お互いにゲーセンであったことを話ながら歩いていると目の前に影があることに気づいた。
普段だったら何も気にしないが、その影は俺たちが行く道を塞ぐように並んでいた。
前を見ると俺は衝撃を受けた。歩みが止まる。圭は急に止まった俺を不思議そうに見ている。
そこにいたのは、今朝すれ違った例の兄妹?だった。
二人の視線は俺を真っ直ぐとらえている。あきらかに、しっかりと。
「やっと見つけた。危ない所だった。」
「君、本当に醜いもの体に憑けてるね。」
「あの…壽ちゃんの知り合いですか?」
動けも喋れもできない俺に変わって圭が質問する。もちろんだが俺はこの人たちの事は知らない。

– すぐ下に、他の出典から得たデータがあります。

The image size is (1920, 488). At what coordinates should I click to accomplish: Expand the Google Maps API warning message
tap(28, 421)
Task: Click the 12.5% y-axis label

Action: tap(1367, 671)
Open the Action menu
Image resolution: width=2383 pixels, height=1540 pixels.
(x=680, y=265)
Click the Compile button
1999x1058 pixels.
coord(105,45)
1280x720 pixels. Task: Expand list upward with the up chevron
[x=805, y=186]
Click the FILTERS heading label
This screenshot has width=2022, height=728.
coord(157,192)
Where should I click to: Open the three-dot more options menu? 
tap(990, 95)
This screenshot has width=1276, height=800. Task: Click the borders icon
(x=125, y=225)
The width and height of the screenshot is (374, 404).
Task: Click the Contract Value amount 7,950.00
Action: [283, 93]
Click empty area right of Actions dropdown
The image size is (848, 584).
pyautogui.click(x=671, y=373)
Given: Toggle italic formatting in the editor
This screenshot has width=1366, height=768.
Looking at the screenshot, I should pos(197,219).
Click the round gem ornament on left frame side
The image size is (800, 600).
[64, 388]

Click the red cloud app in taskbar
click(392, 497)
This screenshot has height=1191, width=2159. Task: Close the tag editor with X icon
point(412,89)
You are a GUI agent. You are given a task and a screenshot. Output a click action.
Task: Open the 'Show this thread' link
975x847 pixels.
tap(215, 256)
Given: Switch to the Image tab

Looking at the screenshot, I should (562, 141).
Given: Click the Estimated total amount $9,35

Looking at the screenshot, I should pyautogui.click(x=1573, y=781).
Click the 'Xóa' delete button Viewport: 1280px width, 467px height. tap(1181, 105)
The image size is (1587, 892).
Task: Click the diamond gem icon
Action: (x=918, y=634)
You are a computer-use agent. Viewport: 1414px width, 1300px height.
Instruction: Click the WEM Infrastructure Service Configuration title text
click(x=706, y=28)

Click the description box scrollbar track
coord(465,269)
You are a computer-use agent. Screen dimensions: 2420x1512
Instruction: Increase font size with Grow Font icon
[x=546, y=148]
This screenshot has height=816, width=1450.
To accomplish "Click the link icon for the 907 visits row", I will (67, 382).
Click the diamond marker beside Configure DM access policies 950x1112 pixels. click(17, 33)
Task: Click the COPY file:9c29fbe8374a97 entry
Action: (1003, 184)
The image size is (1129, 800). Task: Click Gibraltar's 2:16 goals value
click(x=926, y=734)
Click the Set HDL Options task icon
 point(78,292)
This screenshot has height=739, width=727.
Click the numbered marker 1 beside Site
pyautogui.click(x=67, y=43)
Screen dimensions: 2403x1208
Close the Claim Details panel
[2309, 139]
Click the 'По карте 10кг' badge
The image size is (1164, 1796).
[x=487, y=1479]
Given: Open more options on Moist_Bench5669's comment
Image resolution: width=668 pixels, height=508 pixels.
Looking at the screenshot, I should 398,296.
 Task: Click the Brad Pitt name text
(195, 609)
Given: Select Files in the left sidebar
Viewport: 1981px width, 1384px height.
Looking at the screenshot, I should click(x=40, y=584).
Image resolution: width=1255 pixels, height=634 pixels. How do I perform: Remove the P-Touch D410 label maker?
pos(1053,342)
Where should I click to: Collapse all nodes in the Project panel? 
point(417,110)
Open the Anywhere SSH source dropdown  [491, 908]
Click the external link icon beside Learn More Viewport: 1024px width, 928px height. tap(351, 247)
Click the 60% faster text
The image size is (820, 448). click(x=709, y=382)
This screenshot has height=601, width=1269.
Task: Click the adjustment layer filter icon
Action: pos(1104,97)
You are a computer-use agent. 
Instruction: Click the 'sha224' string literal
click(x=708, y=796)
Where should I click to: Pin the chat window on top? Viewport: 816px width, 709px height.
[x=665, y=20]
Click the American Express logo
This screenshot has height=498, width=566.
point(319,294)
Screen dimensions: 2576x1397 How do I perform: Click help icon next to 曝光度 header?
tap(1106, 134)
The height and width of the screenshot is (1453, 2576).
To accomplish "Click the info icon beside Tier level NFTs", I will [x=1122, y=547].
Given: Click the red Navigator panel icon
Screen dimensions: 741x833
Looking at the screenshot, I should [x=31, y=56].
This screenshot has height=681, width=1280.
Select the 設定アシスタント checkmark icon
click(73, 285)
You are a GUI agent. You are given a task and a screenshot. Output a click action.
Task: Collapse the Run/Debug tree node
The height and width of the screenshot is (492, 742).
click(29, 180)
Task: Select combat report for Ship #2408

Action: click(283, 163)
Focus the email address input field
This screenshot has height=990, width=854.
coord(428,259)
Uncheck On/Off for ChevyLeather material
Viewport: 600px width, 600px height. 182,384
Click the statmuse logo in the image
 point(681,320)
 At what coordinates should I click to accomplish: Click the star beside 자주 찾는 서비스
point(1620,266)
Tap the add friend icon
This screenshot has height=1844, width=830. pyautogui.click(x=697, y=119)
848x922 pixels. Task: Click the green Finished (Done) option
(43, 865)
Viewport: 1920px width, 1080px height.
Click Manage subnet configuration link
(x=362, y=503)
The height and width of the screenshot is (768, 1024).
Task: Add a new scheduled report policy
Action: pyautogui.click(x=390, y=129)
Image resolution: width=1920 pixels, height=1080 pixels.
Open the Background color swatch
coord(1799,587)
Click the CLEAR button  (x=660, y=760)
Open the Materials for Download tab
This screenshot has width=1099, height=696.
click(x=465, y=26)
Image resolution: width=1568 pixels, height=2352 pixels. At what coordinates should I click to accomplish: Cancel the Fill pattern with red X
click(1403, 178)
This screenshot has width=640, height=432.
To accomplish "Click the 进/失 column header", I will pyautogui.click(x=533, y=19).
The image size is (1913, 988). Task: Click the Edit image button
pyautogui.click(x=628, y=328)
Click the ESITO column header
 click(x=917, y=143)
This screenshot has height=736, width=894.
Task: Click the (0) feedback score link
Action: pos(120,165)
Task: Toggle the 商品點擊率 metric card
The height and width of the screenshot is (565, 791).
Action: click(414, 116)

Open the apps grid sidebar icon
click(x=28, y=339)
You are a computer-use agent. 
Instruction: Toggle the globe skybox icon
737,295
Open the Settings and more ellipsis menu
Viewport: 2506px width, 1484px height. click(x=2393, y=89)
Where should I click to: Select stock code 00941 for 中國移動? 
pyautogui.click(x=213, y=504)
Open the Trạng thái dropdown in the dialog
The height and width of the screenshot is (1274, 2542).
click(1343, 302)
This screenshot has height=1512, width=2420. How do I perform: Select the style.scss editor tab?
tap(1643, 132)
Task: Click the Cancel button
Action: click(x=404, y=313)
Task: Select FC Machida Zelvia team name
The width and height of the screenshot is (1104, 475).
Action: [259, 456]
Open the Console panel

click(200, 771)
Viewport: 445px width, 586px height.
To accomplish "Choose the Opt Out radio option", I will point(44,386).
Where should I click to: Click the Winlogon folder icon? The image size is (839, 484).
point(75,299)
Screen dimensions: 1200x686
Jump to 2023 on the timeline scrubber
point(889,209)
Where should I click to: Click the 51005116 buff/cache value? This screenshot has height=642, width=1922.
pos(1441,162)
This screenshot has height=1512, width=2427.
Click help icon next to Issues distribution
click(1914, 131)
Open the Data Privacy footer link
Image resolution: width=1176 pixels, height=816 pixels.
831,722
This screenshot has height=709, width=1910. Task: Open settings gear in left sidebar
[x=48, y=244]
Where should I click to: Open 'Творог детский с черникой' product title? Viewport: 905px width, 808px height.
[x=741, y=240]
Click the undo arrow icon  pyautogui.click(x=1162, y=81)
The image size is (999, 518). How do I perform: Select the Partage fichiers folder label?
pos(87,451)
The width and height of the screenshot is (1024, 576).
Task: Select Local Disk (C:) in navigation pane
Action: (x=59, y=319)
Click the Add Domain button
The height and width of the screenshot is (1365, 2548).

「いや、すまない。今朝偶然見かけたんだけど、あまりにも酷いものが憑いているもんで探させてもらった。」
「はぁ…それで、あなた達は?」
長身の男はこほんと一回咳払いをするとこう言った。
「俺の名前は
体を震えさせて動けない俺を指差し、信じられないことを言う。
「君はこのままでは都市伝説によって殺されてしまうよ。」
俺は胡散臭いて知らない人に死の宣告をされてしまった。